## Given exercise:
Reproduce the records below verbatim, from the start of the records through the line containing "coord(1426,747)", including both of those lines.
---------- Information given ----------
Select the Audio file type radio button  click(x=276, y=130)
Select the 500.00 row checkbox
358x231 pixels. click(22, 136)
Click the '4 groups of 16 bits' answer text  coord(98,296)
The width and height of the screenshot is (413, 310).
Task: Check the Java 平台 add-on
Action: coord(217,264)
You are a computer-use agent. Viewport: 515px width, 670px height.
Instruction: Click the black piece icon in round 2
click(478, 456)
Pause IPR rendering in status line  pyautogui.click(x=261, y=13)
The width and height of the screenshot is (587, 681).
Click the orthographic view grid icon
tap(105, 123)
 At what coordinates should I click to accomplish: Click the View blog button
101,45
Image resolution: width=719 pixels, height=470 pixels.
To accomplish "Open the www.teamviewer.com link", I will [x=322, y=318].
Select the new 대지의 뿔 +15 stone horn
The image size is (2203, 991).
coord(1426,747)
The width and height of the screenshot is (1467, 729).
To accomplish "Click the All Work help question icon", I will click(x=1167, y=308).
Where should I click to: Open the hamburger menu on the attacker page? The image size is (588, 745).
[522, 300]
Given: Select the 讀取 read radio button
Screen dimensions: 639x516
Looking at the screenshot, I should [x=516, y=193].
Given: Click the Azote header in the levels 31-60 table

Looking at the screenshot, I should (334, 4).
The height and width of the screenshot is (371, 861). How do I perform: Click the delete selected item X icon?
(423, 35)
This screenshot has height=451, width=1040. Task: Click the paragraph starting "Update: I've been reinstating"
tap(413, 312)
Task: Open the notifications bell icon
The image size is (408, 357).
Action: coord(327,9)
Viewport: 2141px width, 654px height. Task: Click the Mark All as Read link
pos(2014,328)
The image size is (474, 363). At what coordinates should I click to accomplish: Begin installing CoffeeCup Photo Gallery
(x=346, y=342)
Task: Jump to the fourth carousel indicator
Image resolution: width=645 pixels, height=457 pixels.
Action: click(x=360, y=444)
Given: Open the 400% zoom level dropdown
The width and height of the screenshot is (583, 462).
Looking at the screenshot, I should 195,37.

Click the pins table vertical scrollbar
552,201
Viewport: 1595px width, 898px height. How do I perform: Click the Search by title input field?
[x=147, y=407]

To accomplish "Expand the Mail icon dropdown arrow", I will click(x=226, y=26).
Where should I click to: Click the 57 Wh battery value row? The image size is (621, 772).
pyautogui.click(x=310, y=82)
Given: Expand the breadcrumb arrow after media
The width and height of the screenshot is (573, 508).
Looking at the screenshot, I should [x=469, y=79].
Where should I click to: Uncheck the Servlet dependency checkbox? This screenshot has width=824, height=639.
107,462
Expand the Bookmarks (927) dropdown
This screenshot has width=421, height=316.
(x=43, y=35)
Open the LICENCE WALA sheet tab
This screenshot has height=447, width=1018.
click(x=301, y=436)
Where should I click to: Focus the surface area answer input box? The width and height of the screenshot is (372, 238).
----------
## Correct output:
Select the Audio file type radio button  click(x=276, y=130)
Select the 500.00 row checkbox
358x231 pixels. click(22, 136)
Click the '4 groups of 16 bits' answer text  coord(98,296)
The width and height of the screenshot is (413, 310).
Task: Check the Java 平台 add-on
Action: coord(217,264)
You are a computer-use agent. Viewport: 515px width, 670px height.
Instruction: Click the black piece icon in round 2
click(478, 456)
Pause IPR rendering in status line  pyautogui.click(x=261, y=13)
The width and height of the screenshot is (587, 681).
Click the orthographic view grid icon
tap(105, 123)
 At what coordinates should I click to accomplish: Click the View blog button
101,45
Image resolution: width=719 pixels, height=470 pixels.
To accomplish "Open the www.teamviewer.com link", I will [x=322, y=318].
Select the new 대지의 뿔 +15 stone horn
The image size is (2203, 991).
coord(1426,747)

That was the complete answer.